__MATERIAL TO PROCESS__:
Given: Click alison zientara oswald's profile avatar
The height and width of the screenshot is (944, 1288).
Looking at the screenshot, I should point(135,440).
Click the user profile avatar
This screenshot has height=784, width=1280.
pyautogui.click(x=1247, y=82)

__EXERCISE REQUIREMENTS__: Please transcribe the material above precisely as it stands.

__WRITTEN ANSWER__:
Given: Click alison zientara oswald's profile avatar
The height and width of the screenshot is (944, 1288).
Looking at the screenshot, I should point(135,440).
Click the user profile avatar
This screenshot has height=784, width=1280.
pyautogui.click(x=1247, y=82)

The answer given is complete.